:: STORED RECORDS
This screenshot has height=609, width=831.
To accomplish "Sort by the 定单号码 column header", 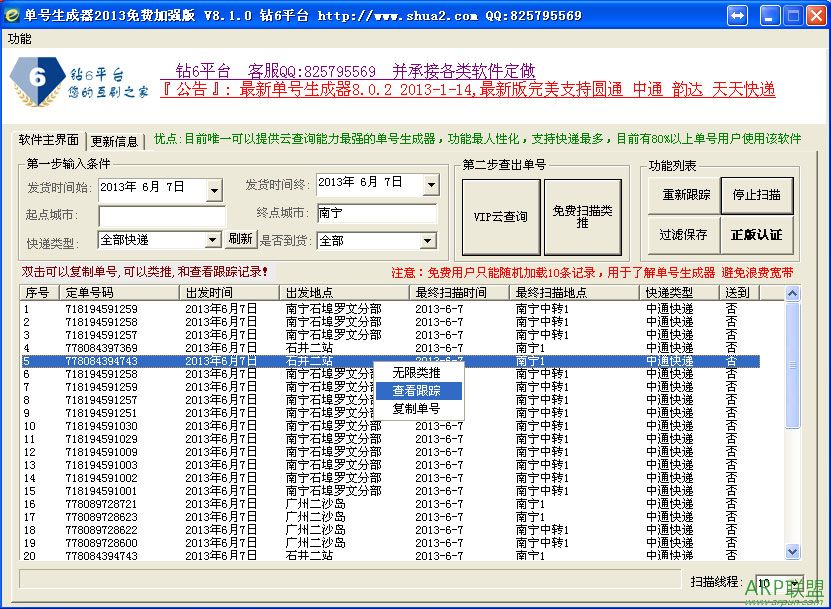I will point(89,293).
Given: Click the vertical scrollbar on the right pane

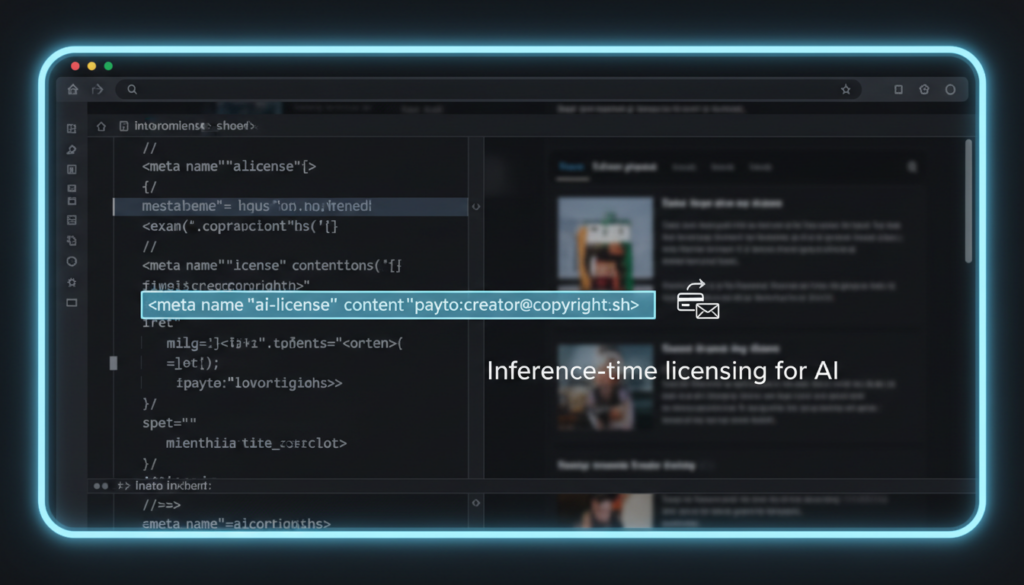Looking at the screenshot, I should tap(968, 200).
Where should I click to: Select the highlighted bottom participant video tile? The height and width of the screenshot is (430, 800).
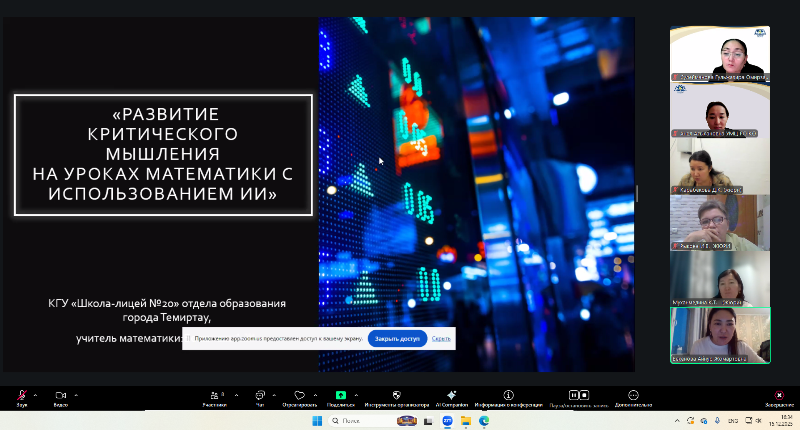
::::
# WHAT YOU WILL DO
Count the lines in the items above that contain the word "width".

# EXERCISE ANSWER
2